When a teacher opens a student's WorkHub in Koan, they do not see a finished product and a grade. They see the path. The three drafts. The moment the student abandoned a weak thesis. The five-minute pause before a breakthrough. The question from Aidan that prompted a new direction. The learning is not inferred from the output. It is visible in the record.

Building for the Journey, Not the Destination

The lesson from the Canvas episode is not that agentic AI is dangerous (though it can be) or that educational AI is helpful (though it can be). The lesson is that any system built entirely around deliverables will eventually be gamed by machines. This was true of assembly lines. It is true of software. It is now true of education.

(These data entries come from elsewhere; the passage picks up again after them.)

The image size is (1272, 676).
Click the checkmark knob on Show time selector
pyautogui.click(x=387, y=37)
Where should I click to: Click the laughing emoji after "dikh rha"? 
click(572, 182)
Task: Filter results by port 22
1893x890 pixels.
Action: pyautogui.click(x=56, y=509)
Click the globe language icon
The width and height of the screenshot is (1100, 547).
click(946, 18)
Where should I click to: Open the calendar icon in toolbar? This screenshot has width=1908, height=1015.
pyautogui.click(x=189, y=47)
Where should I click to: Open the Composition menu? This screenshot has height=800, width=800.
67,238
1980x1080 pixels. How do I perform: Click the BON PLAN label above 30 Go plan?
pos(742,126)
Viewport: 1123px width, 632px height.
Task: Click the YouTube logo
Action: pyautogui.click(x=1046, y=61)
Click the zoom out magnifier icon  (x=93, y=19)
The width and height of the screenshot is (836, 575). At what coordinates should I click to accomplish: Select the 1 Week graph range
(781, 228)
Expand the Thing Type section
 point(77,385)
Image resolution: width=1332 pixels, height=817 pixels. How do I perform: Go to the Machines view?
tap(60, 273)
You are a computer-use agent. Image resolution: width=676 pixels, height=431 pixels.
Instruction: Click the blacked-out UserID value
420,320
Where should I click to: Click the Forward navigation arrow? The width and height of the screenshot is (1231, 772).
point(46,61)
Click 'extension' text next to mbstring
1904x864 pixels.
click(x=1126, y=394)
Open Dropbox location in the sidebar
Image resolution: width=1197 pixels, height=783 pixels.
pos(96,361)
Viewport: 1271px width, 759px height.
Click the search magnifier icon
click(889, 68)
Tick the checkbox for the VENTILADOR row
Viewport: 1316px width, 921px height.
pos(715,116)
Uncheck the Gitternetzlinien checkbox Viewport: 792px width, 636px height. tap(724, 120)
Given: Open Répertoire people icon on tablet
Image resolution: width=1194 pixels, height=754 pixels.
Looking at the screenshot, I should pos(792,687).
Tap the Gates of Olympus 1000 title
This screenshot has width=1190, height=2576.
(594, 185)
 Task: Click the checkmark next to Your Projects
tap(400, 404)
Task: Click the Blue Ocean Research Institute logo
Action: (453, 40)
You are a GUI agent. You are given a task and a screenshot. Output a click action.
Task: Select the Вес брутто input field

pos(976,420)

The OECD's Digital Education Outlook 2026 documented this pattern with precision: students using general-purpose AI tools show a 48% performance boost that collapses into a 17% deficit once the tool is removed. The tool carried them. It did not teach them. But purpose-built Socratic tools, designed around questioning rather than answering, produced sustained gains that persisted after the tool was gone.

The difference is not the power of the model. It is the philosophy of the interaction. Tools that generate outputs create dependency. Tools that make thinking visible create capacity.

A Question Worth Asking

Seven in ten middle and high school students now say they worry that AI is eroding their critical thinking skills. That statistic, from a new RAND Corporation survey, should stop us in our tracks. The students themselves can feel it. They know something is being lost. They are asking for help, in the only way a survey allows.

So here is the question this moment demands, not just of Canvas or Instructure, but of everyone building technology for classrooms:

If a machine can complete your course without learning anything, what does that tell you about what your course was measuring in the first place?